Aspen Trees are the most widely distributed tree in all of North America. They can be found from Alaska through Canada, into the continental United States south and into Mexico. Colorado and Utah (the Rocky Mountains) are home to the largest populations of Aspens in the world.

Aspen Trees are a part of the willow family. There are six species: Big Tooth Aspen; Quaking, Trembling or American Aspen; Common, Swedish, Trembling or Eurasian Aspen; Grey Poplar; Japanese Aspen; Chinese Aspen; and White Poplar.

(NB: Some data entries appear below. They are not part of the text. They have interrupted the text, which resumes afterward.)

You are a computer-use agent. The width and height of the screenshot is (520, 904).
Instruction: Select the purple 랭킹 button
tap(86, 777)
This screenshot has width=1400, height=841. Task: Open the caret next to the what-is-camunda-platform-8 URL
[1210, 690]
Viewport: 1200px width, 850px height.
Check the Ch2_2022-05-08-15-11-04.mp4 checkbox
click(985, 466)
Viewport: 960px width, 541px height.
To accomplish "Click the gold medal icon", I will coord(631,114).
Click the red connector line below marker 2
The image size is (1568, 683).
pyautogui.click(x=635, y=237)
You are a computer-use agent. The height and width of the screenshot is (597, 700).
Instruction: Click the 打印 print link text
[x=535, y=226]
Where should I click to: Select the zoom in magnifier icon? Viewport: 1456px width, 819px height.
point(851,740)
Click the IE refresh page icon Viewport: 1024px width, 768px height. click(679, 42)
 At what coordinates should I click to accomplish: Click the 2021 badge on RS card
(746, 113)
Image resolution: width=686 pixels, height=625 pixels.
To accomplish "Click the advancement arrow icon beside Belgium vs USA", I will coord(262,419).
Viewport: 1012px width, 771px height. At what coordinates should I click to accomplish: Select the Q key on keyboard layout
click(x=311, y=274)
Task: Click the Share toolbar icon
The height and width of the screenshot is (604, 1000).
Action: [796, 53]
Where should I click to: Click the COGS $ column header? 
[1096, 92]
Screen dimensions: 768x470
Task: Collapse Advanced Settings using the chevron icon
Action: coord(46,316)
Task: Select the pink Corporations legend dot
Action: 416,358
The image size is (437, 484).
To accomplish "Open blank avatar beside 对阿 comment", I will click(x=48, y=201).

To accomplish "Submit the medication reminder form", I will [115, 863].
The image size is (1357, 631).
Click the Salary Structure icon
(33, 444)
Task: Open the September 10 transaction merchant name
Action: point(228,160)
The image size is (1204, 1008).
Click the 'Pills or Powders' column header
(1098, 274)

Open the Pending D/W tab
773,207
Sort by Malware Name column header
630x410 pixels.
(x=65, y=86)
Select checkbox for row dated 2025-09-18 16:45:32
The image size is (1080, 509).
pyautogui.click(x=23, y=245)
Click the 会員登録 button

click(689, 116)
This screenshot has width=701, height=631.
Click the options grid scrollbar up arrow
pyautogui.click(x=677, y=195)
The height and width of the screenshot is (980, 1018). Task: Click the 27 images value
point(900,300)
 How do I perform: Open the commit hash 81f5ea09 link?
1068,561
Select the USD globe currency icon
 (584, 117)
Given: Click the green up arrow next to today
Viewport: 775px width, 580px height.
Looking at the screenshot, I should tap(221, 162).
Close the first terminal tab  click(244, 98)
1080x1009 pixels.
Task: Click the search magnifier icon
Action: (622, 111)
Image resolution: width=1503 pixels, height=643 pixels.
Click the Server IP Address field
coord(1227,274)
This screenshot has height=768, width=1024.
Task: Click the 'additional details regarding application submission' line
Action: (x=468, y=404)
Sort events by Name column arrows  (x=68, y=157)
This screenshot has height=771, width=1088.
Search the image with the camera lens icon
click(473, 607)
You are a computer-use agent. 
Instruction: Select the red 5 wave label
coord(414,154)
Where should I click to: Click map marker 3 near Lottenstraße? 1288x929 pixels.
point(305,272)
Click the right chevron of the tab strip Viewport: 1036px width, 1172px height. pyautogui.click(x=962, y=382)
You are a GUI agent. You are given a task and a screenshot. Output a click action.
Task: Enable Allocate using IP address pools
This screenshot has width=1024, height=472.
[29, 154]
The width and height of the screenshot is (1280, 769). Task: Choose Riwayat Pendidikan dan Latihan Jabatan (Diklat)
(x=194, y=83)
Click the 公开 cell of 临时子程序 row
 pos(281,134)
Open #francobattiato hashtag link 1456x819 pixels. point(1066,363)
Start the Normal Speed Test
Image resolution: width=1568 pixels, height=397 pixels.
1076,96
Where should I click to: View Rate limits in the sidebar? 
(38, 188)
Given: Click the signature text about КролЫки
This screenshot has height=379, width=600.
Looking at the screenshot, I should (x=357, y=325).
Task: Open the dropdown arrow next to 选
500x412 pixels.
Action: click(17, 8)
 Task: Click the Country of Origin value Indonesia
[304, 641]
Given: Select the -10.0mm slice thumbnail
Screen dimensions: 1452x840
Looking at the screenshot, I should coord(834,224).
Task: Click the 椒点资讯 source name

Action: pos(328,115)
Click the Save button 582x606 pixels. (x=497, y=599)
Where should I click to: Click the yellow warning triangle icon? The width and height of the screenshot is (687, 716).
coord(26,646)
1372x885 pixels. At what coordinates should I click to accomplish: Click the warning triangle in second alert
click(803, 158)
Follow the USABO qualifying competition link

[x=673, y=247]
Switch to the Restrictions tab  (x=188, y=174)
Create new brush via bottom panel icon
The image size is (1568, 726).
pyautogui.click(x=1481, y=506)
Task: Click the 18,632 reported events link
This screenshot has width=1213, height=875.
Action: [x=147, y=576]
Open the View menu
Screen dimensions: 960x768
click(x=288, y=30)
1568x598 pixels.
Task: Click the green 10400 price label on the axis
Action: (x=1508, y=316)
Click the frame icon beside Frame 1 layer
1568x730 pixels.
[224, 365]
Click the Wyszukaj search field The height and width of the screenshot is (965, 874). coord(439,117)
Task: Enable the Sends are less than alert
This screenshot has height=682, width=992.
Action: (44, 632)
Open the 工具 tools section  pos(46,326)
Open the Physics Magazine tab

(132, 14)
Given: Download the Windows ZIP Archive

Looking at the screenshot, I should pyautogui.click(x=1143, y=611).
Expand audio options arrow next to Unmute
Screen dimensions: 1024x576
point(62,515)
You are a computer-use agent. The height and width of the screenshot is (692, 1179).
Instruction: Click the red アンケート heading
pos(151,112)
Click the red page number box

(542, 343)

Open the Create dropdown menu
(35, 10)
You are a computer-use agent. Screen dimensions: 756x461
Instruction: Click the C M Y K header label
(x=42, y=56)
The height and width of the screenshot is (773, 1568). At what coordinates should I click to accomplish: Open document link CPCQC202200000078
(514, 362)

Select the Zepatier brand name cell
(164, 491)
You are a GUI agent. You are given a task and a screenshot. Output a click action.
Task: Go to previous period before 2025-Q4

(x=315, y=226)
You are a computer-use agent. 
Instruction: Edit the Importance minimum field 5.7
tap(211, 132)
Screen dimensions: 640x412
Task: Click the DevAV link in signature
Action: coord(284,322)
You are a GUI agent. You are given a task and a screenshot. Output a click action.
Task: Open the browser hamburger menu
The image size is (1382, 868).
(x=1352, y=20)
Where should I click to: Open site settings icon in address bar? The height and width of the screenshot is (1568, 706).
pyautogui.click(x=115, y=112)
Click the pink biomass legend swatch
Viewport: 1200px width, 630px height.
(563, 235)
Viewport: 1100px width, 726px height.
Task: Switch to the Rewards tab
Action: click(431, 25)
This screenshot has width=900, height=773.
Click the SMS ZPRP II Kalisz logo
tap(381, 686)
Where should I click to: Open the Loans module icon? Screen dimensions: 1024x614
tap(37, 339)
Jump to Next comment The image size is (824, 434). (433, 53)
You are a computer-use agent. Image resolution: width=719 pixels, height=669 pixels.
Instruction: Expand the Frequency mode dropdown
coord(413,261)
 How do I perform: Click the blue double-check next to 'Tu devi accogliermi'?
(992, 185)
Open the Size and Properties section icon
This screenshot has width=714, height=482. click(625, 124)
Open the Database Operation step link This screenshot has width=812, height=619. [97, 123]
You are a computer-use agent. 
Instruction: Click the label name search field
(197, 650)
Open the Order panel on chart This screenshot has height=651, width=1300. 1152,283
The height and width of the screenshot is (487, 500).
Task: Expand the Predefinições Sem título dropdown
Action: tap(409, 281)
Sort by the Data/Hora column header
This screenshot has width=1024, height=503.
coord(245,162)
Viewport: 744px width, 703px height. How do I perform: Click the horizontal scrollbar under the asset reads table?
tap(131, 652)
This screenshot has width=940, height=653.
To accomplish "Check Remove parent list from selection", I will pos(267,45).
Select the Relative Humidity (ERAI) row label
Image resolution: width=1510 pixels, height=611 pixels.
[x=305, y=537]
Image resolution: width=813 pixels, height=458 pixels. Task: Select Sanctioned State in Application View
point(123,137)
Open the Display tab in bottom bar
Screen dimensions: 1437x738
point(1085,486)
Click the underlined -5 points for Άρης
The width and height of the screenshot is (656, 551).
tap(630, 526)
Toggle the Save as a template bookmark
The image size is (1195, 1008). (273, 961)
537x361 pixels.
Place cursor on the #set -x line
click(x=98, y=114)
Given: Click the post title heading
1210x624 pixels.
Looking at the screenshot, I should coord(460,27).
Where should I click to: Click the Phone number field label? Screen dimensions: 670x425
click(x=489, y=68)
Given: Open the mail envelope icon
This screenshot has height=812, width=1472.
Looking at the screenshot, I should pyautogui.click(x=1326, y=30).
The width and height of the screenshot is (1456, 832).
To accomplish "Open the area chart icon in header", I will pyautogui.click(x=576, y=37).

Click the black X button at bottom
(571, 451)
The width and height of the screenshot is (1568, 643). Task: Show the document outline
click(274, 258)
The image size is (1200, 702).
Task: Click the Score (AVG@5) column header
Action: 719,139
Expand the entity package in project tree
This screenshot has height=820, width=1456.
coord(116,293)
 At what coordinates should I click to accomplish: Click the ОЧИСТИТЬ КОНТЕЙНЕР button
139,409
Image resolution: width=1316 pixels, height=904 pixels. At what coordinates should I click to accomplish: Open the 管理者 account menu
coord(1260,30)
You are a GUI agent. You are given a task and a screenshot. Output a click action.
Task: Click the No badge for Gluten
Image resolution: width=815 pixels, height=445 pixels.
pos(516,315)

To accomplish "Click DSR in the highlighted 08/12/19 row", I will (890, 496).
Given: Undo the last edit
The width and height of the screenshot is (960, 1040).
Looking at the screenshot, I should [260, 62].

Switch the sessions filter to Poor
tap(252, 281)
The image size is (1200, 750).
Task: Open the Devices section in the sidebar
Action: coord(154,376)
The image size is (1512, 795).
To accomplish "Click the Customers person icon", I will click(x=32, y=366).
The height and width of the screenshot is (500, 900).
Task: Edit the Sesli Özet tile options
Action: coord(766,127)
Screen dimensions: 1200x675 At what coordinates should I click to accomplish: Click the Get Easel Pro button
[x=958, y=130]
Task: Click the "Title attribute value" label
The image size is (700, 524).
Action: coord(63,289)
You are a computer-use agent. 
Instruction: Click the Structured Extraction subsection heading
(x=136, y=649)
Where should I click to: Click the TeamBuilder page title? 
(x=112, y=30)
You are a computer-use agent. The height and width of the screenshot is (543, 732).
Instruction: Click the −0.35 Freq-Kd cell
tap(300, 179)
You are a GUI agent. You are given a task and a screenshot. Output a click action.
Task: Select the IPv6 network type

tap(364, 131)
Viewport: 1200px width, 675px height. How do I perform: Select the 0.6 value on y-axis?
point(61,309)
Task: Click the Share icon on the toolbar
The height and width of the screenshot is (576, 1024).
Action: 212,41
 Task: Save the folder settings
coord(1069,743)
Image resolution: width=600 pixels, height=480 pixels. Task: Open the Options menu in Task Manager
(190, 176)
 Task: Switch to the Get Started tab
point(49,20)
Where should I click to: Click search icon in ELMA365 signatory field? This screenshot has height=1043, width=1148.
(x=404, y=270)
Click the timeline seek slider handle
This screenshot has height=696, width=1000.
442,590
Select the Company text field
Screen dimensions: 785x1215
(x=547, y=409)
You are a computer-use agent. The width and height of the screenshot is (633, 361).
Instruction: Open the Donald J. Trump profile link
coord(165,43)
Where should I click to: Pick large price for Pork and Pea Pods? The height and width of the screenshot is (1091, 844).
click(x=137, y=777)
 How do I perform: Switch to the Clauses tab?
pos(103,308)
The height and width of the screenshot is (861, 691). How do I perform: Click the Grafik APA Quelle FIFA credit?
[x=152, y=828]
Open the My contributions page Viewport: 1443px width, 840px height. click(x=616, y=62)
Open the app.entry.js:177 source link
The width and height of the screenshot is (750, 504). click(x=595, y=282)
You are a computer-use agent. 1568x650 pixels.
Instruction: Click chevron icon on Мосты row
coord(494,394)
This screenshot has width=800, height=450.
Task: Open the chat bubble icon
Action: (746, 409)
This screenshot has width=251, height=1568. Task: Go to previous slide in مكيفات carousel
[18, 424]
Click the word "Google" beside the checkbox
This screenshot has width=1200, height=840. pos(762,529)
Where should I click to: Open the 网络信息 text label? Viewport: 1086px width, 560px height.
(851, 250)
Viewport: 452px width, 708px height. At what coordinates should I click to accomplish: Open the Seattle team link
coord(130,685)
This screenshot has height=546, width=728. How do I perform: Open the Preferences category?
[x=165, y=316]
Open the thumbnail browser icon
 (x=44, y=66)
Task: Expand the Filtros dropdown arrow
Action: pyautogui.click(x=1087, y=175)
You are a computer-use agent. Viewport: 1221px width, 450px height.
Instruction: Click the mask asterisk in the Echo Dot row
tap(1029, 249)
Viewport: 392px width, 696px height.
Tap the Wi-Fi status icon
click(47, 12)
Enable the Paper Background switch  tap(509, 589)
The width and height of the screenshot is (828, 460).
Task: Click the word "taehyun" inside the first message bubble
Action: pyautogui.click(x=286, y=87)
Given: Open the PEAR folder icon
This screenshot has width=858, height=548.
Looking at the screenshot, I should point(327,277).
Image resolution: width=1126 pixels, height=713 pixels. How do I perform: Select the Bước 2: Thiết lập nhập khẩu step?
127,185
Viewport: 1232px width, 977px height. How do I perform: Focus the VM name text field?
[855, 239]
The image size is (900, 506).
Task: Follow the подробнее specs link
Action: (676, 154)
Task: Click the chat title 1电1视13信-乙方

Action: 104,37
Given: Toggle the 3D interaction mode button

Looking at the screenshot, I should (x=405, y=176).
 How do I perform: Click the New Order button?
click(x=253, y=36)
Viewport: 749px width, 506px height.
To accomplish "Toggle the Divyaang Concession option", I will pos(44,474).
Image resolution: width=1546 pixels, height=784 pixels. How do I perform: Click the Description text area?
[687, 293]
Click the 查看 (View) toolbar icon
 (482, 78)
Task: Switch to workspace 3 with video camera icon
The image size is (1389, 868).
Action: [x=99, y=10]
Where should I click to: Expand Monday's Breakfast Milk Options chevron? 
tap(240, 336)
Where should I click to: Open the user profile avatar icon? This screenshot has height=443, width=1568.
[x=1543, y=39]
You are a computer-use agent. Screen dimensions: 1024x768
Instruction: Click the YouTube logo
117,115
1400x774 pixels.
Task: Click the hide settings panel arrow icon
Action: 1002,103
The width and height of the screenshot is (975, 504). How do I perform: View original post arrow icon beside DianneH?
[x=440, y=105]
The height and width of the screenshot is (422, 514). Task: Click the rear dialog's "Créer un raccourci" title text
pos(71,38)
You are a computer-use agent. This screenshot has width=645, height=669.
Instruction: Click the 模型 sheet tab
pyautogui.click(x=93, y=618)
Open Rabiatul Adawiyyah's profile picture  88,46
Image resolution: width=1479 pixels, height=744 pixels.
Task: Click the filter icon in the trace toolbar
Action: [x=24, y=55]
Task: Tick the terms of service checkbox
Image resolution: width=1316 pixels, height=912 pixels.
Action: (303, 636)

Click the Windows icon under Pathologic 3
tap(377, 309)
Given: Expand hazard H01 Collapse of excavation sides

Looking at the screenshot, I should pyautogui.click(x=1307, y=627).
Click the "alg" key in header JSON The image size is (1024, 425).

This tree species can live in the wild for approximately 120 years. Taller trees provide shade for young spruce and fir trees below, and are an important part of the ecosystem. They provide habitat for woodpeckers, bluebirds, swallows, and other species of animals. Fallen aspen leaves, bark, and other parts of the tree provide an environment for insects, bacteria, and fungi. Deer are attracted to Aspen Trees and the bark as well.

Stately Aspens usually reach 20 to 50 feet tall, with a spread of 10 to 30 feet wide.

Their leaves change color seasonally, usually a brilliant yellow color, and they are nearly round in shape. The leaves quiver in the breeze and can twist and shake due to flattened petioles. This can also allow greater photosynthesis to occur by factoring in more light during the day. They are known for their shivering or quaking leaves in nature.

Legend has it that the crucifix that Jesus Christ died upon was made from an Aspen Tree. The tree was filled with grief and remorse after Jesus died, and all Aspen trees have trembled and quivered ever since. Aspen Trees are the only trees that are said to tremble but never bend at the strongest of winds.

Modern Aspens are often grown in colonies derived from a particular seedling. One colony in Utah is approximately 80,000 years old, possibly the oldest living colony.

According to Northern Arizona University, Aspen Trees are in decline on the Colorado Plateau. The U.S. Forest Service estimates between 1962 and 1986, the population declined by 46 percent in Arizona and New Mexico. That is due to the combination of modern fire suppression methods, and a steady increase in elk herbivory in many forests.

Scientific researchers continue their studies, particularly in the Midwest regions, to see how carbon dioxide and greenhouse gases affect forest ecology and diversity in the long term. In one study, forest scientists are researching how Quaking Aspen, Paper Birch, and Sugar Maple Trees in Wisconsin will respond to the levels of carbon dioxide and ozone expected in the north by 2050.